It is difficult to follow posting plans and schedules when there is so much disturbing news all around. When there is so much talk of turmoil or imminent danger thereof, we feel the need to bend with the wind, so to speak, to stay relevant.
The debt default was averted just in the nick of time…just like a hero escaping toast in many a Hollywood movie. For a while it looked like the catastrophe of another financial meltdown has just been prevented. Or so it seemed, about a couple of days ago.
How I wish these were a Hollywood movie…where the debonaire hero or the knight in shining armor not only evades toast for good, but also, goes on to date and finally wed the rescued beauteous damsel in distress. The movie then ends with the hero and the beauteous lady locked in tight embrace ready to live a happy life ever after.
Alas, reality sets in and it looks far more ugly, far more messy and far less prone to contrivance than a Hollywood movie.
The cold reality is that so much debt pressure has been dammed up and now, going by the headlines, it looks like the dam is about to burst.
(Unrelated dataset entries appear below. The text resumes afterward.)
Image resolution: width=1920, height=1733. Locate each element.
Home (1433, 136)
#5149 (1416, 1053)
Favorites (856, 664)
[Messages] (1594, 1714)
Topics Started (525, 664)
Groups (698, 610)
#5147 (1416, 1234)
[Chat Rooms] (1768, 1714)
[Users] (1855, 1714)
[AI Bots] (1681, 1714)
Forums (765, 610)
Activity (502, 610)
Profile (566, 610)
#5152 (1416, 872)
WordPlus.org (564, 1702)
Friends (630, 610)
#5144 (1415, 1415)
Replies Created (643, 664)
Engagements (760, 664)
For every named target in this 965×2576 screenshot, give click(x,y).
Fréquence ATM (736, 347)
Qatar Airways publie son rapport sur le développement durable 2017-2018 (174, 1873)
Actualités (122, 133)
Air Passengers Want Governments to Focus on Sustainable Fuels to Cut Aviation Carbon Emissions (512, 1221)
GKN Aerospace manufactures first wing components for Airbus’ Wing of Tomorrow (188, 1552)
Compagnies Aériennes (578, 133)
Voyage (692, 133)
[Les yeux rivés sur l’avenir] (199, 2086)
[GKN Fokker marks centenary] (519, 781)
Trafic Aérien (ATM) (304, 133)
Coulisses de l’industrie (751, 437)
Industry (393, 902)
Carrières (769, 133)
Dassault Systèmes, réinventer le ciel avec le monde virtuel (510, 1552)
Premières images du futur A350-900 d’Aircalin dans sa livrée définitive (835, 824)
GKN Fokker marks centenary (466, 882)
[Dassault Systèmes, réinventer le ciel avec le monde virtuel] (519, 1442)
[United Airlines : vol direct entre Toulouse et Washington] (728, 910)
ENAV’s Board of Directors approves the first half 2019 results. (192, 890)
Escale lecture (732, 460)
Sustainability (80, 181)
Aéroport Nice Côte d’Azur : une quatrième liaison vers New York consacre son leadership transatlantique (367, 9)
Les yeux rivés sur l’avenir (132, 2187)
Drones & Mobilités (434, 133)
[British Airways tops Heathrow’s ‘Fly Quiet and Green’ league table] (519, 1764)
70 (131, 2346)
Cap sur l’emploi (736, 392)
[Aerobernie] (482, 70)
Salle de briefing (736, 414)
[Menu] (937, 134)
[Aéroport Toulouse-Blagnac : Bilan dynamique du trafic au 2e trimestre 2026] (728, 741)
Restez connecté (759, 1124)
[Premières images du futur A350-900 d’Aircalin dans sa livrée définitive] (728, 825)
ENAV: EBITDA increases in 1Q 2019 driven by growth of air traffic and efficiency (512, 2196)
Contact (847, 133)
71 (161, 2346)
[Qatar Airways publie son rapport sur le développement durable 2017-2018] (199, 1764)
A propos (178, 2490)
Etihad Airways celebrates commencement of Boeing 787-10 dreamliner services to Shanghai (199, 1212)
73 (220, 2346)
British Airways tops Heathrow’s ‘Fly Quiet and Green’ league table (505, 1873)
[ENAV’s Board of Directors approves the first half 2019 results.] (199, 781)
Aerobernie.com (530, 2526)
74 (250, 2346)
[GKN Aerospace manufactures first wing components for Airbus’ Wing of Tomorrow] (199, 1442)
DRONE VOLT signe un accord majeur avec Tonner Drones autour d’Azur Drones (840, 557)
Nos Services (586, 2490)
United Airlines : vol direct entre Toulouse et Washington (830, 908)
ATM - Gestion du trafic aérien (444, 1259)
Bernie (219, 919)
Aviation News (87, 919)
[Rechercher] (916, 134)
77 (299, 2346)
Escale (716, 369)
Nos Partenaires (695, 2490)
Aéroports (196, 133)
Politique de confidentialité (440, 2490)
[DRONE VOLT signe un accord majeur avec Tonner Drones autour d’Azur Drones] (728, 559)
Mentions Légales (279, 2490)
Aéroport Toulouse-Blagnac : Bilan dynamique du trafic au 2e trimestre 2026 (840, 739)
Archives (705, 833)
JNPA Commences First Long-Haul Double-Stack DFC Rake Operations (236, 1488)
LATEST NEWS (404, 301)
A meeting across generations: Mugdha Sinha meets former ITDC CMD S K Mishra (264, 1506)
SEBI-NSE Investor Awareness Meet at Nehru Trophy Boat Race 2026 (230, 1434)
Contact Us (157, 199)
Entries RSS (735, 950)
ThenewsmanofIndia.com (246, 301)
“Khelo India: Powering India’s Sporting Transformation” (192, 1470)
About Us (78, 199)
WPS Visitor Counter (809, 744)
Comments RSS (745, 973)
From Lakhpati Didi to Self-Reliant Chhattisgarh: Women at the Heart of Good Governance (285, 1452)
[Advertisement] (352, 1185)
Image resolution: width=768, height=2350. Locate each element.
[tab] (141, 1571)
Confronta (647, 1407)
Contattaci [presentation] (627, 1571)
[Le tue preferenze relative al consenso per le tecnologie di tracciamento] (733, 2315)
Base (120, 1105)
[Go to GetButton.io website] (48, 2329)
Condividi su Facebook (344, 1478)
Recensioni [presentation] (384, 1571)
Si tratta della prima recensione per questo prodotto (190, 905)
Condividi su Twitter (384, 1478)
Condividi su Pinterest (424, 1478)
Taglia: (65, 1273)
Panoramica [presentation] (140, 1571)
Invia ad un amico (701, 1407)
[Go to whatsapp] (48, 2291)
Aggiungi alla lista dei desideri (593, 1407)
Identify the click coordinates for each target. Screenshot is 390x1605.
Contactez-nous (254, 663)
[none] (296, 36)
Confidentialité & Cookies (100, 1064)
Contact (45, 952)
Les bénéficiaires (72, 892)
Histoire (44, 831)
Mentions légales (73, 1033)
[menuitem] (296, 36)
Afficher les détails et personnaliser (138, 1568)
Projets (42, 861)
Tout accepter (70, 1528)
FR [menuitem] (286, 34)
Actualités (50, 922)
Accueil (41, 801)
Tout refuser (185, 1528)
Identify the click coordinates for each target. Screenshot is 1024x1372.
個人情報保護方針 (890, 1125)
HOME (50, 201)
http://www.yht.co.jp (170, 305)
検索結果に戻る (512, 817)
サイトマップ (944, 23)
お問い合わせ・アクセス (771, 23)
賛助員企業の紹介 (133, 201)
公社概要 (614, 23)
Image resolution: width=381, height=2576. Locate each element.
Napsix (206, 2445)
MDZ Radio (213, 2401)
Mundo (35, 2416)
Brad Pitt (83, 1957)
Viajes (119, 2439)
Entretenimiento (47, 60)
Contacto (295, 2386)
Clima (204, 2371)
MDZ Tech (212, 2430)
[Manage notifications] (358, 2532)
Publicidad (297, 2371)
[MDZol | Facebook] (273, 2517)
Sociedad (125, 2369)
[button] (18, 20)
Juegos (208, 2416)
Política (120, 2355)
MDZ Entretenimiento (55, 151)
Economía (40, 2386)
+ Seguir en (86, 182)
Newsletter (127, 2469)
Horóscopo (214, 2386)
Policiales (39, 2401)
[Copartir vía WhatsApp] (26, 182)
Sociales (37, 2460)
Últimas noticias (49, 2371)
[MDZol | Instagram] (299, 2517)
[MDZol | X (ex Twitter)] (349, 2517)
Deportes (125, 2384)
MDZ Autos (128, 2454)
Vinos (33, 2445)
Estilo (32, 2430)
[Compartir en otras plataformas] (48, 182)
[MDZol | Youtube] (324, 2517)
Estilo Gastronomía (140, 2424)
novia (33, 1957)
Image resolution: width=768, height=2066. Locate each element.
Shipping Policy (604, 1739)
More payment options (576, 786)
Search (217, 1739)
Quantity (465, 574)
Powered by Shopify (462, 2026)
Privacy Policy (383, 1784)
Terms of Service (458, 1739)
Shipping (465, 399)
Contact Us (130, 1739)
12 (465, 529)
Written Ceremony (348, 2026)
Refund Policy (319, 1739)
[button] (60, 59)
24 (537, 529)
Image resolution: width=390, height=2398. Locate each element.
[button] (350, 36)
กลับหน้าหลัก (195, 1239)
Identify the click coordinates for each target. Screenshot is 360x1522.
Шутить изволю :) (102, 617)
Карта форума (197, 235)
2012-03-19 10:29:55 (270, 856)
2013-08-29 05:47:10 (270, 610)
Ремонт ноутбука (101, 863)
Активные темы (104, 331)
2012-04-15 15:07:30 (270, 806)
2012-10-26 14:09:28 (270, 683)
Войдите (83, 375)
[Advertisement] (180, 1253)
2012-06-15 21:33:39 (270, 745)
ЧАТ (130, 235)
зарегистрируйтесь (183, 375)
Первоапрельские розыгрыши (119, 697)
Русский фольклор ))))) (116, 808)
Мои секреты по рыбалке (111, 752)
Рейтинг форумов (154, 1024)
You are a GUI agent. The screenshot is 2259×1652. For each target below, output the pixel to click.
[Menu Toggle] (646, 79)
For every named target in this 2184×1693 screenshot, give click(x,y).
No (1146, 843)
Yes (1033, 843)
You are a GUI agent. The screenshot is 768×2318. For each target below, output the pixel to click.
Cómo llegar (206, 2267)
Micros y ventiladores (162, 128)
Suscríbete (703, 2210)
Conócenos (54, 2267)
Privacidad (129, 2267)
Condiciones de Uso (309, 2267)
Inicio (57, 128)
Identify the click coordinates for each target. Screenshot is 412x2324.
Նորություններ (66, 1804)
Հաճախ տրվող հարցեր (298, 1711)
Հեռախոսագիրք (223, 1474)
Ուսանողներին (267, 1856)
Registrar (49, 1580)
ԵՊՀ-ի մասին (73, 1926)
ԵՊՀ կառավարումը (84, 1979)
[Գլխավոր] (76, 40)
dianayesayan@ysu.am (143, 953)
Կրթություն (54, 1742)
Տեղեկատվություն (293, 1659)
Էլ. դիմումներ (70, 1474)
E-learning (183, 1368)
Or showing unmistakably ominous signs of something far worse in the offing.
And so the headlines are all around us:
“Standard and Poor downgrades US credit rating from AAA”, banners the Associated Press (AP).
“Finger pointing follows debt downgrade,” headlines MSNBC.
“World stocks plunge amid recession fear,” reports AFP, Reuters and New York Times News Service.
“Is another market crash coming?” asks the Wall Street Journal.
“Stocks tumble on foreign worries” headlines the local Philippine Daily Inquirer
The news and opinions go on and on.
Well, the important question now is: How does this concern us, micro-investors and would-be micro-investors?
What do we make of these, or more importantly, how do we proceed with our micro-investing business and protect ourselves and avoid losing our shirts.
Just a few thoughts or hints (whatever you call it) that may prove helpful.
1. Avoid the equities in the meantime.
By “equities,” I refer to stocks and equity funds. With all these news and talks of tumbling markets and recession or imminent danger thereof, it looks prudent and best to avoid the equities in the meantime.
Frankly, the current “tumble” of stocks is something, I believe, to be a preview of an even bigger tumble. Wait for a few months and the current tumble may look like a child’s play or may seem like just stubbing your toe on a stud.
2. Go cash, or better still, put funds in time deposits of “months” up to a “year” in maturities.
The important thing is to be liquid at these times and wait in the meantime. Use the waiting time to learn as much as you can about equity funds and stock investment.
The waiting may take months or even a year or two. But believe me, the waiting will be worth the while. This leads us to the last hint.
3. Pounce when there is so much blood in the streets.
This is the time-tested strategy followed by many legendary hounds in investment and as far as I know, it never fails.
I followed this strategy in 1997, during the Asian crisis. After a few years of just plain reading and studying, I entered the equities just as there was much blood in the streets and everywhere.
Everybody then, was afraid to invest in equities and the stock markets were awash with bargains.
The stocks I studied and liked most were unbelievably cheap (now they are sky high). I made a lot of gains after just a few years on the few stocks and equity funds I bought. And it looked so easy I even wondered if it was just pure luck.
Now, this strategy may not be easy to implement in actual practice since blood engenders fear and the more blood, the greater the fear.
Well, just ask or refer to the legendary hounds Sir John Templeton or George Soros.
Sir John Templeton says:
“The time of worst pessimism is the best time to buy and the time of greatest optimism is the best time to sell” (Or something to this effect).
Soros, on the other hand, proved himself to be, not only a hound, but also a pig at the same time.
The latter even makes an uncanny and clinically detached rendition of what “being a pig” in investment means by saying something to the effect that:
“When the opportunity for making money is there, one cannot really own enough. It takes courage to be a pig.”
Well, greed or “pig-hood” may have some value in investment after all. Probably sometimes.